Some 400,000 Syrian refugees live in Sanliurfa province, which had a population of about 1.8 million before the conflict south of Turkey’s began. Some 125,000 refugees live in Akcakale alone, nearly doubling the city’s population, and requiring additional expenditures for health, sanitation and education services.

“Fifty per cent of the people on that side moved to this side,” said Mehmet Yalcinkaya, mayor of Akcakale. “You can imagine the pressures that are already on us.”

But the more Turkey pushes its way into densely populated areas the more they risk creating more displacement, undermining its aim of convincing some Syrians to move back to their country. On Friday, the UN said 1,700 people had crossed the border into Iraq since the fighting begun.

“People are already leaving toward the Iraqi border,” says Khalifa. “It’s going to have a counter effect than what Turkey wanted. The more they push into densely populated areas the more this could entail significant civilian casualties, and displace many of the region’s Kurdish inhabitants.”

Nearly 7,000 Isis fighters are either in prison or under heavy watch in northeast Syria. In addition to holding them in prison, the YPG had developed a system of alliances with local tribes to retrofit former Isis fighters into SDF units, or back into civilian life. Dislodging the YPG could dismantle this complicated system, and give Isis new life.

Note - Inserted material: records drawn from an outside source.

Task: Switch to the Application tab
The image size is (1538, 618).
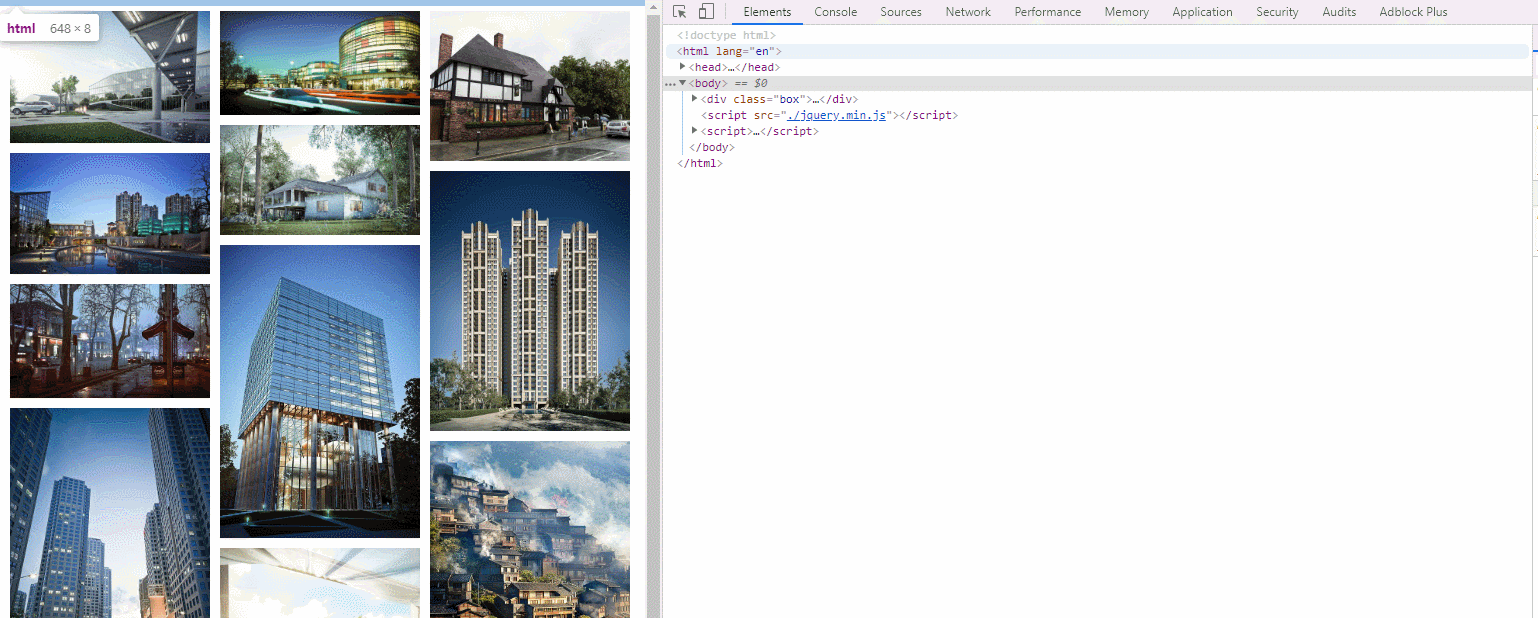Action: click(x=1202, y=12)
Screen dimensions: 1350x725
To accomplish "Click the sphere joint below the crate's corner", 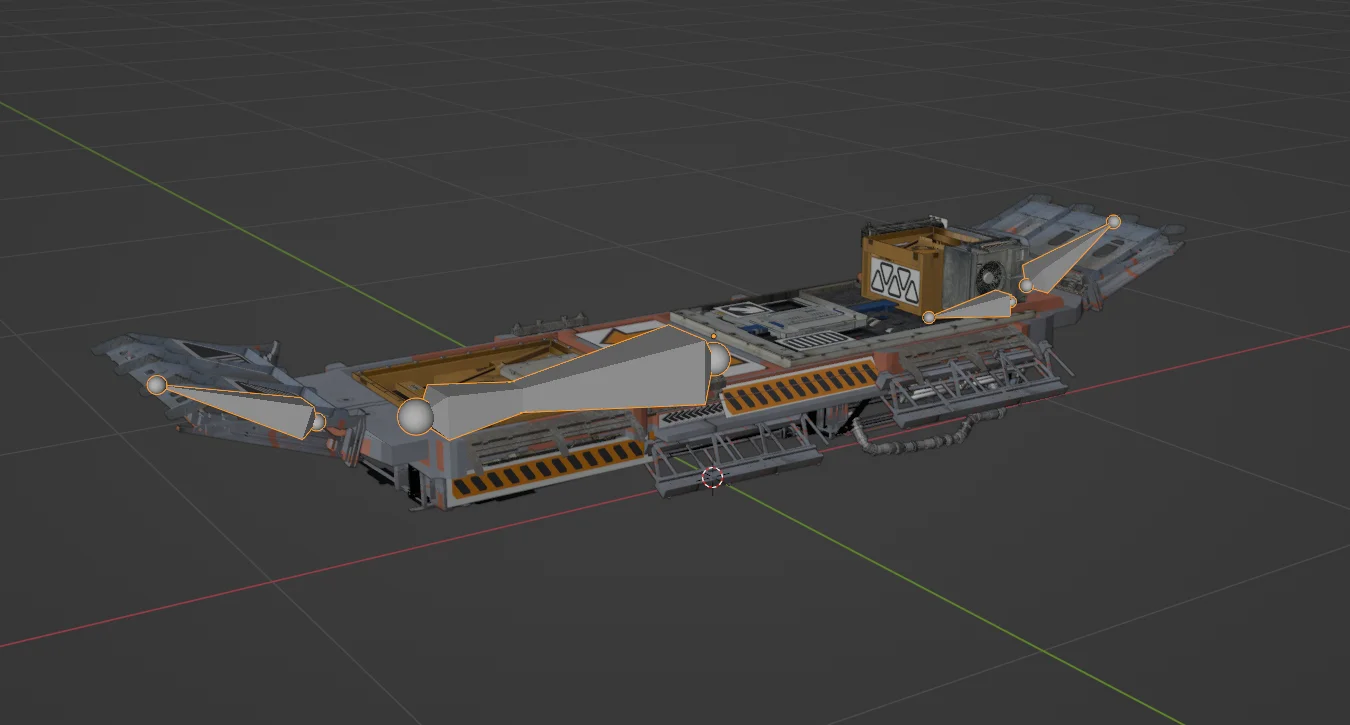I will [x=930, y=315].
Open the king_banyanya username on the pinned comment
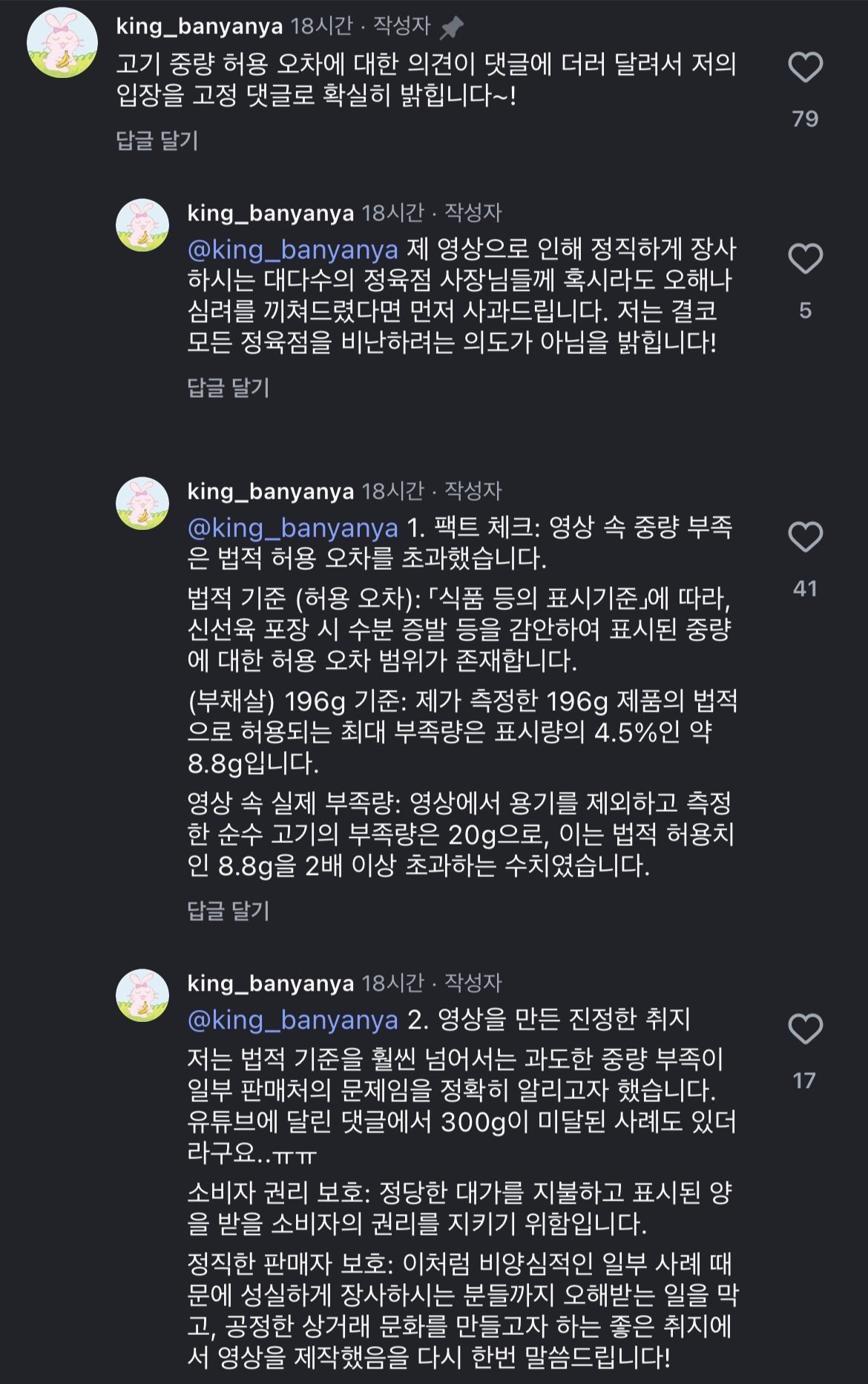Screen dimensions: 868x1384 200,27
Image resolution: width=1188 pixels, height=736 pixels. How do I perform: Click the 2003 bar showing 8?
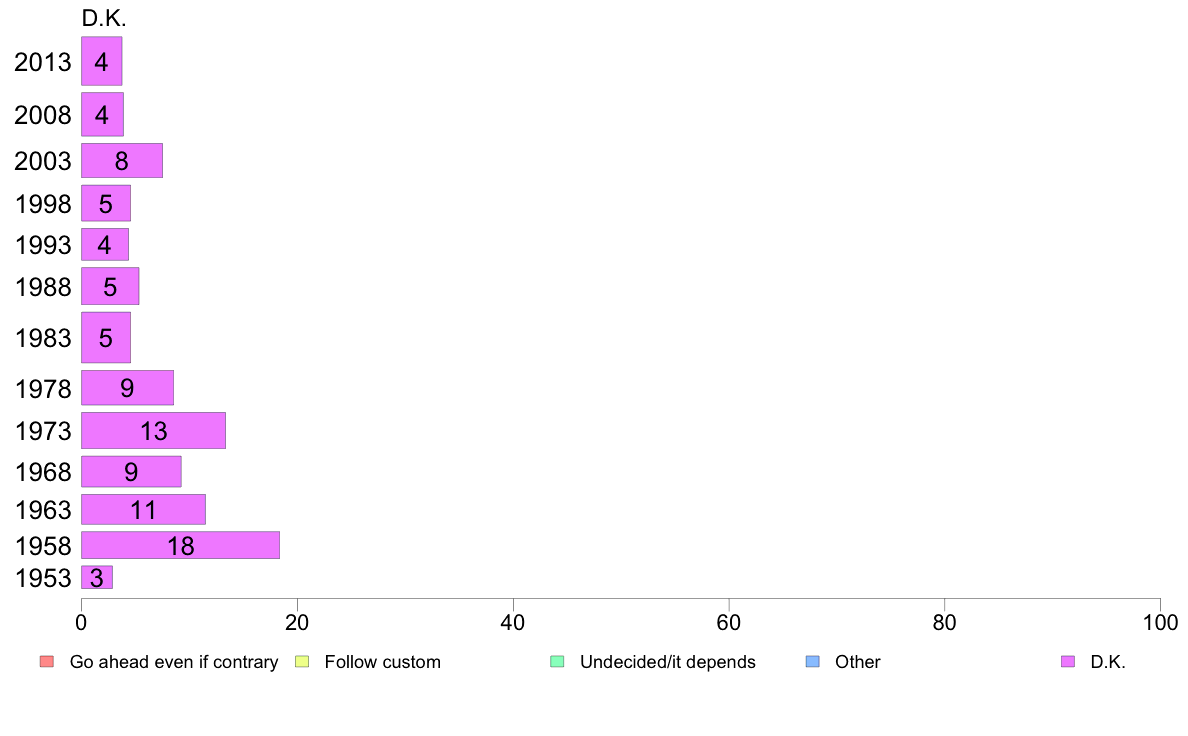pyautogui.click(x=122, y=161)
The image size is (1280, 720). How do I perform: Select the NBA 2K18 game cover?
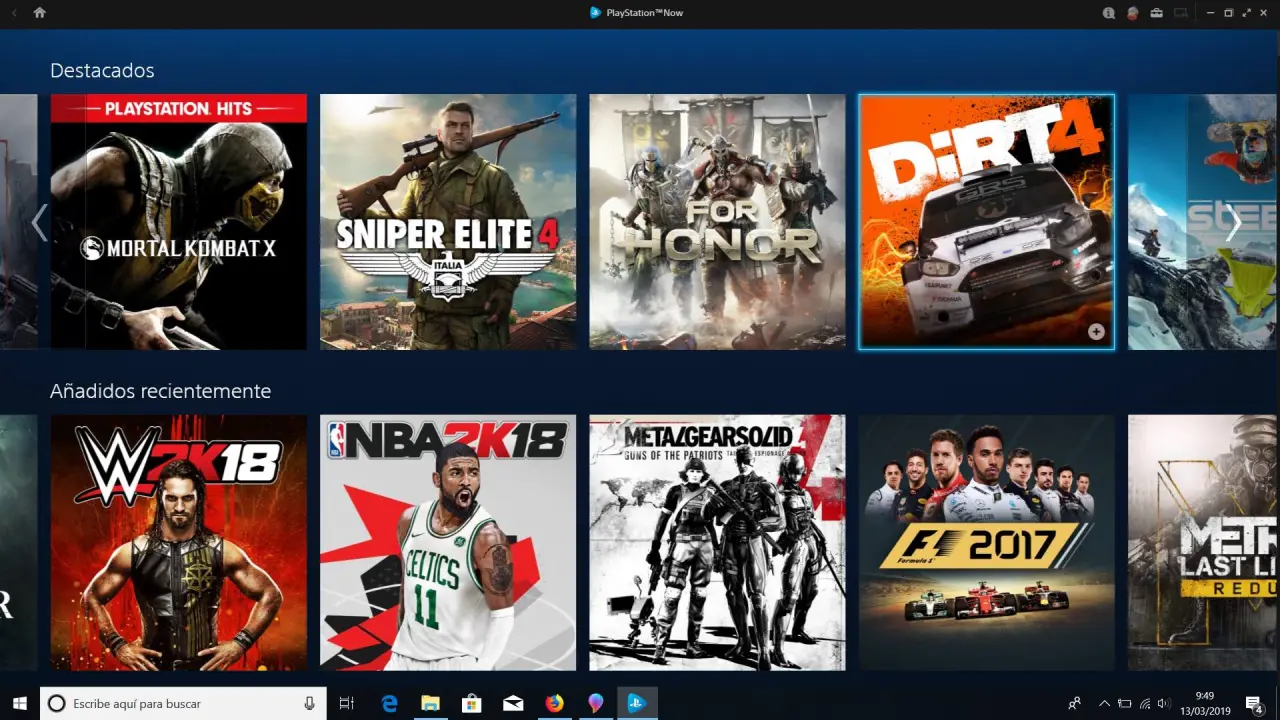coord(448,542)
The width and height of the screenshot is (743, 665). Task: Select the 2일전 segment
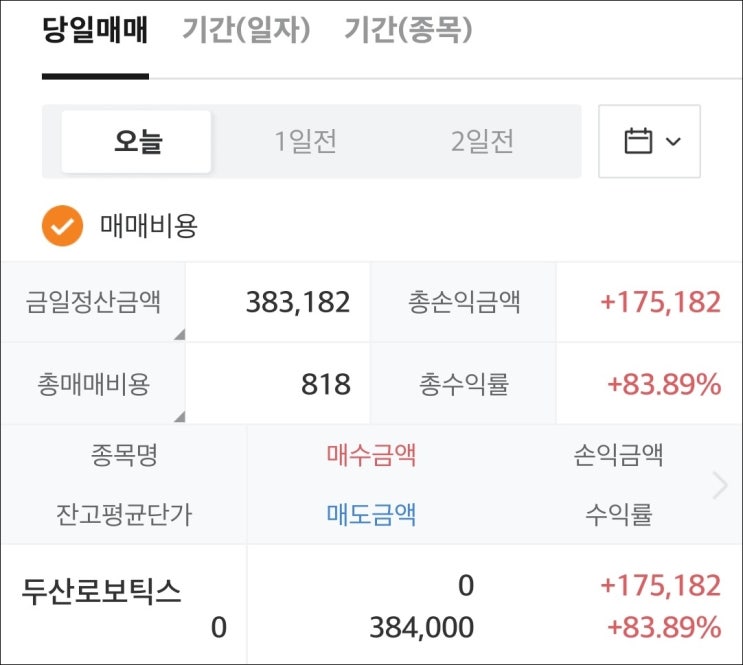pyautogui.click(x=482, y=142)
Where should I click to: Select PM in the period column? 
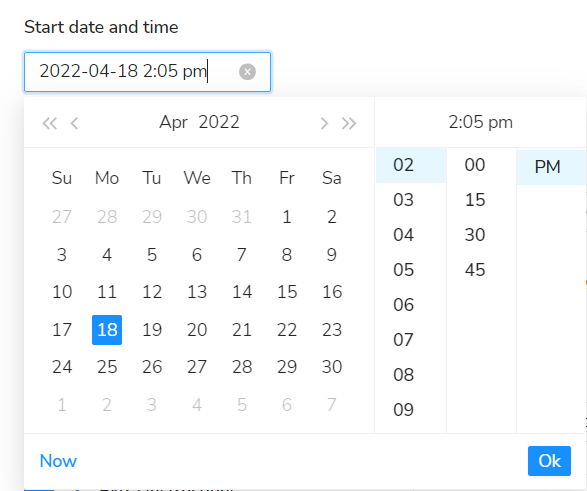(x=548, y=167)
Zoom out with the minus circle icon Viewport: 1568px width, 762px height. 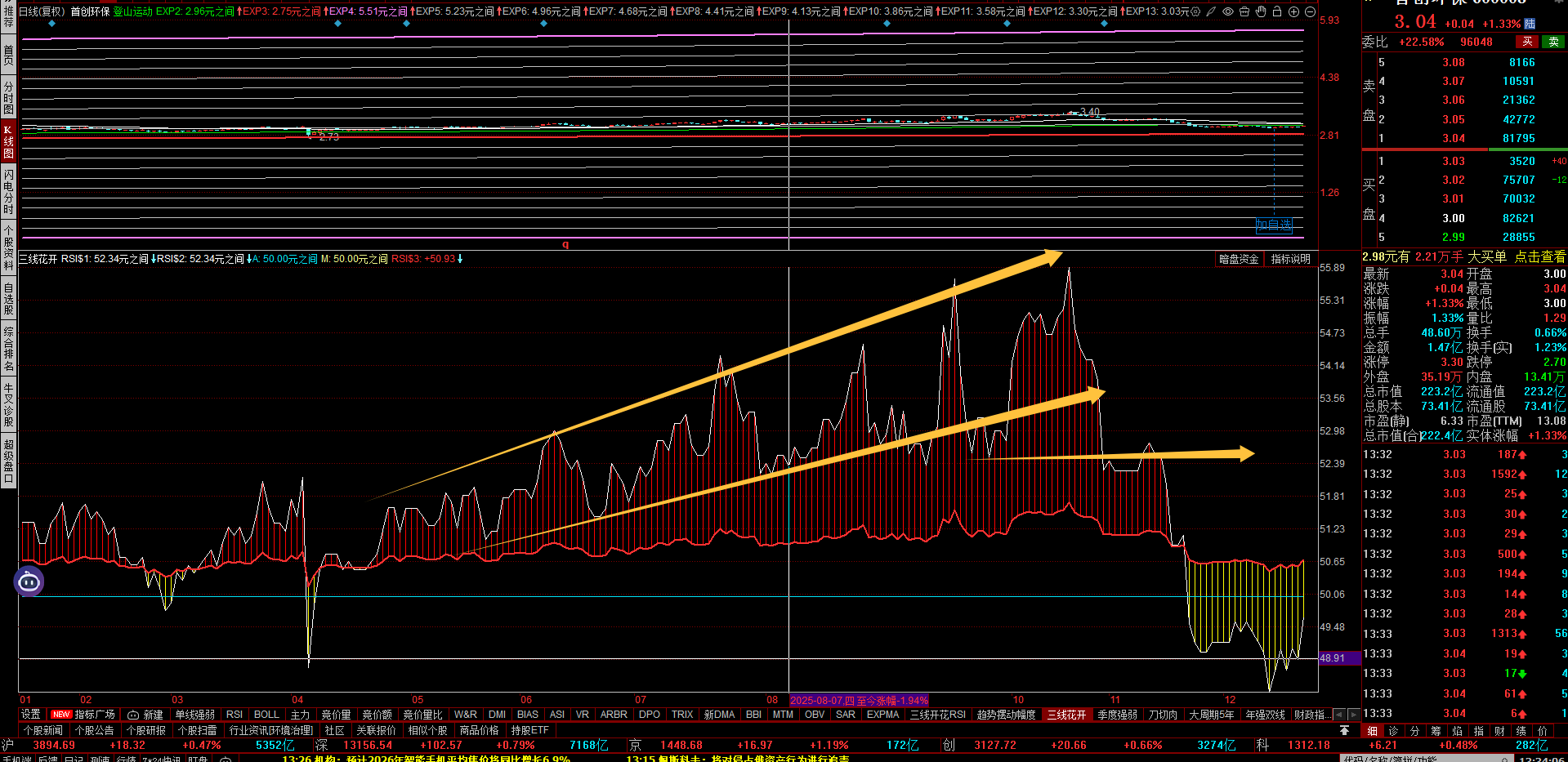click(1310, 11)
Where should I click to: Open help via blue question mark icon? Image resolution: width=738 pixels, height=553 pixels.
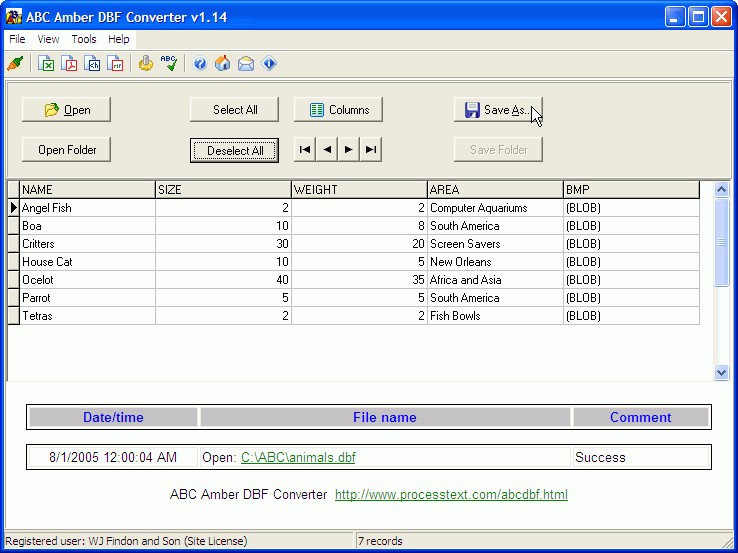tap(200, 64)
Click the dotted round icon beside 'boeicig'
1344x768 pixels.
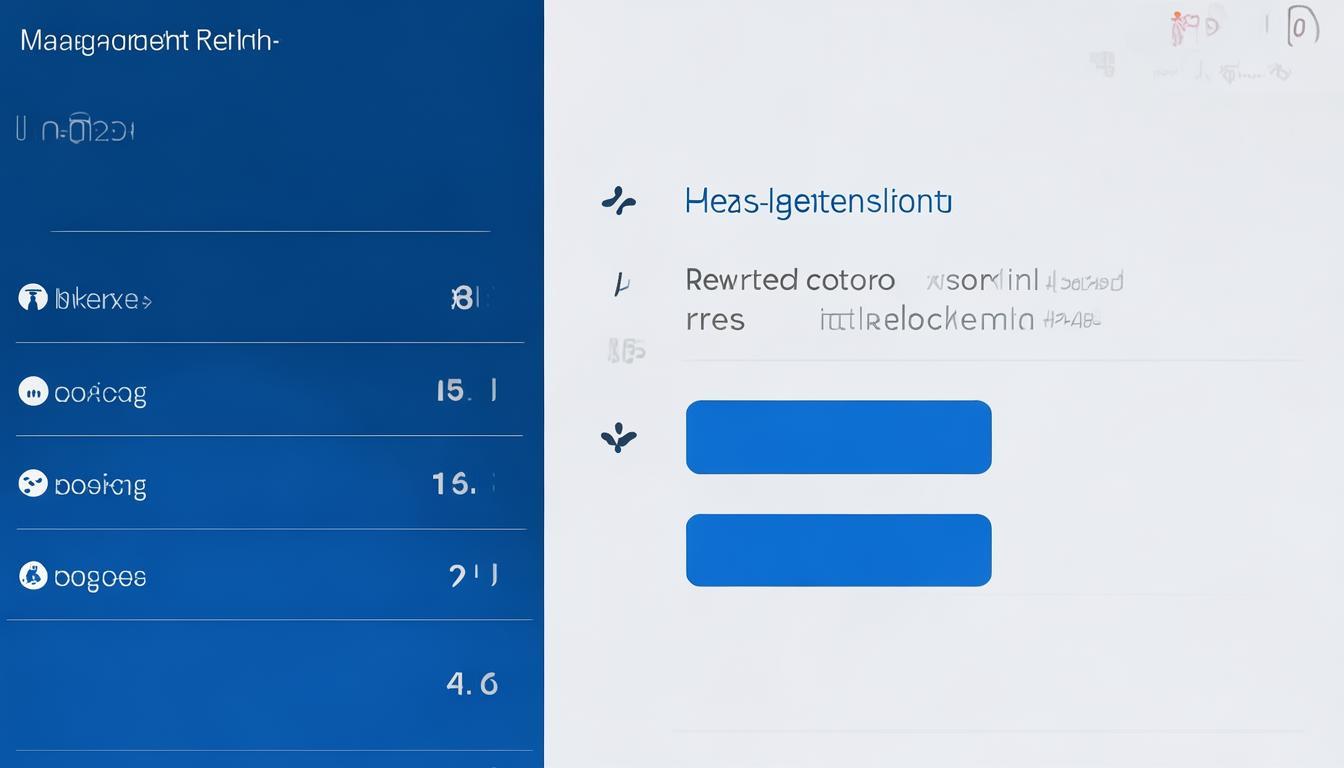pyautogui.click(x=33, y=484)
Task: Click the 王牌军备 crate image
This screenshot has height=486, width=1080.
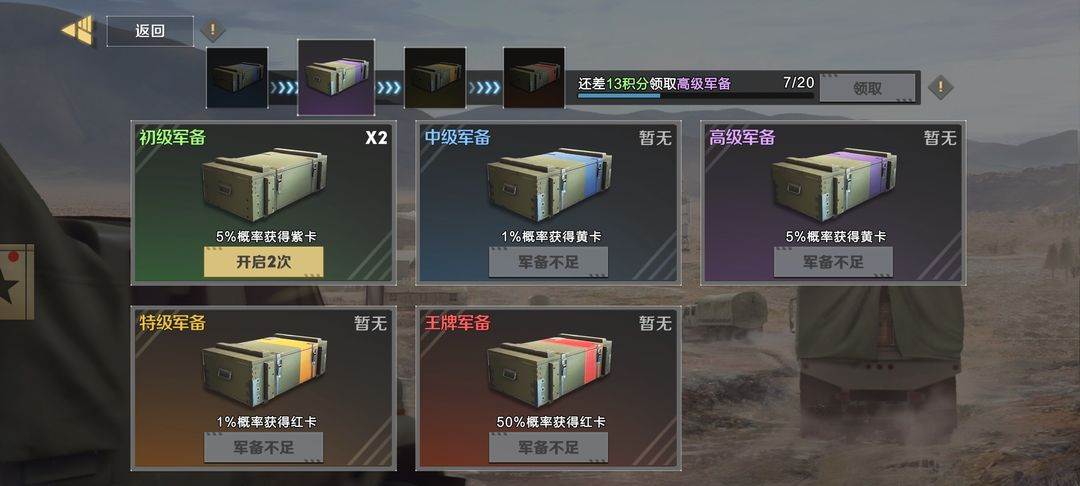Action: (x=549, y=370)
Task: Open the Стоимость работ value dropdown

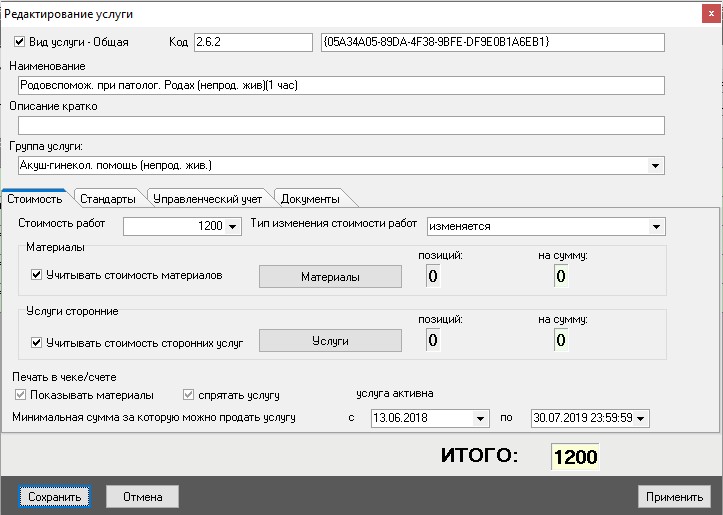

Before Operation Peace Spring there had been sporadic attacks from the other side, never clear whether they were stray rounds, responses to Turkish military operations, or launched by factions not under the control of the YPG.

But by and large, the border area has been secure, allowing residents on both sides to recover from the enormous human and economic toll of the first years of the Syria war. Back then, numerous armed factions, including Isis, fought for control of Turkey’s northeast and tens of thousands of refugees fled across the border, changing perhaps forever the character of Turkish cities.

Rojava may have been a threat to Turkey but it has been largely an abstract one, posing no imminent threat, and making Operation Peace Spring resemble the wars of choice waged by the US and Israel.

Though many Turks back the intervention, they also question whether it should be pursued and are relieved by the temporary halt.

We have to ask why these 21 civilians and six soldiers have been killed 

Canan Kaftanoglu, Turkish opposition politician 

“We have to ask why these 21 civilians and six soldiers have been killed,” said Canan Kaftanioglu, a Turkish opposition politician. “We will see in the future whether the operation has destabilised the region.”

The conflict may also hurt Turkey’s already fragile economy. Turkey’s unemployment increased in July by 3.1 per cent compared to the previous year, bringing it to a decade-long high of 13.9 per cent, according to official statistics, while youth unemployment reached 27.1 per cent.

On Tuesday, German automotive giant Volkswagen confirmed that it was delaying a decision on whether to build a new plant in Turkey’s Izmir over opposition to the Syria operation.

Turks living along the border are terrified about the prospect of the Turkish armed forces facing off against the Syrian regime and its Russian patrons. Repeatedly, they said they were desperate to return to their normal lives.

“Look around here,” said one shopkeeper in Ceylanpinar. “Do you see any customers? We are worried about the next phase. My children can’t go to school. They’re in a temporary place now.”

Sat in front of full-length portraits of Erdogan and the founder of Turkey, Mustafa Kemal Ataturk, in his office, Yalcinkaya, the mayor of Akcakale, said he was 100 percent behind the war but yearned for calm. “We want peace and brotherhood. We want to remove the terrorist groups and we want the Syrian refugees to go home.”